__Tâches__:
a - Répondez à ces questions sur le passage consacré à l'œuvre d'art :
(i) Selon ce passage, qu'installerait l'œuvre d'art pour Heidegger ?
(ii) Quelle œuvre de Van Gogh est prise comme exemple ?
(iii) Quels édifices sont cités parmi les plus grandes œuvres d'art de l'humanité ?
b - Prolongez le passage sur l'œuvre d'art en reprenant juste après sa dernière phrase.

__Passage présenté__:
========================================

Pour Heidegger l’œuvre d’art installerait le monde radical, ce qu’il appelle la dimension ek-statique du temps tridimensionnel, horizon à l’intérieur duquel nous avons accès à toutes les choses. En fait, nous les attendons toujours dans un futur et nous les retenons dans un passé. C’est un peu ce que vous dites aussi à la fin de votre texte sur le corps (4). La venue au présent est un passage dans lequel nous voyons la chose, mais ce passage se fait à partir d’horizons ek-statiques à travers lesquels elle glisse, et c’est cet horizon qui nous permet de la voir. Voici une première thèse avec laquelle je ne suis pas d’accord. Mais il y a une autre thèse qui est peut-être impliquée dans la parole de Heidegger, reprise par l’esthétique moderne, selon laquelle il y a une dimension esthétique spécifique, différente de la perception réelle. Nous sommes aujourd’hui familiarisés avec l’idée que l’artiste crée une œuvre spécifique, une œuvre d’art qui n’est pas comparable à un objet utile puisque, par exemple, les «chaussures» de Van Gogh ne servent à rien, alors que le cordonnier fabrique des chaussures qui servent à marcher. L’artiste crée un monde à part – des chaussures qui ne sont pas des chaussures dont on se sert. C’est une thèse presque banale de la pensée moderne et cependant il faut la corriger. En effet, cette dimension artistique spécifique n’existait pas lorsque les plus grandes œuvres d’art de l’humanité ont été créées. La plupart des œuvres esthétiques que nous admirons, les temples grecs, ou les grandes cathédrales du Moyen-âge par exemple, n’ont pas du tout été créées de cette façon-là. Les gens qui les concevaient ne visaient pas la dimension de l’art, qui n’existait pas, mais ils construisaient des édifices à la gloire de Dieu, des édifices dont la fonctionnalité était de rendre possible un culte à la divinité. Ce n’est pas du tout pareil. Ils avaient en vue le divin, le sacré, et ce n’était beau que par hasard, en quelque sorte. C’est nous qui, aujourd’hui au XXe siècle, en projetant rétrospectivement notre concept d’art, trouvons que ces œuvres sont belles. Et d’ailleurs, nous ne trouvons plus que cela en elles, puisque nous avons perdu leur signification première, et que nous n’interprétons plus un temple comme un accès à l’essence sacrée des choses, mais comme une œuvre d’art.

Il y a quand même, peut-être, un passage historique où s’institue socialement l’artiste.

========================================

__Données fournies__:
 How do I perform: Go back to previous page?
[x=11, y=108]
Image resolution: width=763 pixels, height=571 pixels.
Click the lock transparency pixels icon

========================================

__Réponses attendues__:
a -
(i) Le monde radical, c'est-à-dire la dimension ek-statique du temps tridimensionnel.
(ii) Les « chaussures ».
(iii) Les temples grecs et les grandes cathédrales du Moyen-âge.

b -
  Oui, mais c’est le «passage» – comme vous le dites très bien – d’un univers religieux où les œuvres de beauté, qui nous semblent aujourd’hui être telles, ne définissaient pas la finalité que poursuivait le créateur, en tout cas consciemment : celui-ci élevait en effet un édifice dans un acte de célébration et d’adoration, donc dans un acte spécifiquement religieux. Les églises romanes, par exemple, qui nous semblent aujourd’hui si belles, étaient construites en réalité pour créer un accord entre l’esprit de l’homme et celui de Dieu. C’était une voie d’accès à la divinité.

   Chez Heidegger le problème est foncièrement obscurci parce que dans son œuvre il faut faire une distinction entre Être et temps, qui définit une phénoménologie du monde, une pensée du monde et, d’autre part, les textes influencés par Hölderlin et Nietzsche. Il s’est alors aperçu qu’au fond, le monde c’est quelque chose d’assez plat, d’un peu banal et que le monde des dieux est quand même beaucoup plus prestigieux. Du même coup il a fait intervenir dans sa philosophie des dieux, du sacré, un univers qui n’était peut-être pas inclus dans Être et temps, et sans que cette dimension du sacré soit sans doute fondée au niveau de l’analytique existentielle de Sein und Zeit, du Dasein – c’est en tout cas un problème que se posent aujourd’hui les philosophes. Sa pensée devient alors très difficile parce qu’un regard critique est désormais nécessaire pour savoir si l’apparaître qu’il conçoit se justifie à partir de ses thèses phénoménologiques sur la temporalité du monde. Ma propre position à l’égard de sa thèse la plus profonde, à savoir que l’œuvre d’art nous renvoie à un apparaître originel, serait celle-ci : l’apparaître originel n’est pas celui qu’a pensé Heidegger, ce n’est pas le Monde ou encore la Nature des Grecs, laquelle se prêtait au sacré puisque les Grecs vivaient manifestement au contact de celui-ci. L’apparaître originaire est d’un autre ordre. Ce n’est pas un apparaître ek-statique qui nous jette dehors, ce n’est donc pas un horizon, mais c’est ce que j’appelle la Vie, c’est-à-dire une révélation qui n’est pas la révélation de quelque chose d’autre, qui ne nous ouvre pas à une extériorité, mais qui nous ouvre à elle-même.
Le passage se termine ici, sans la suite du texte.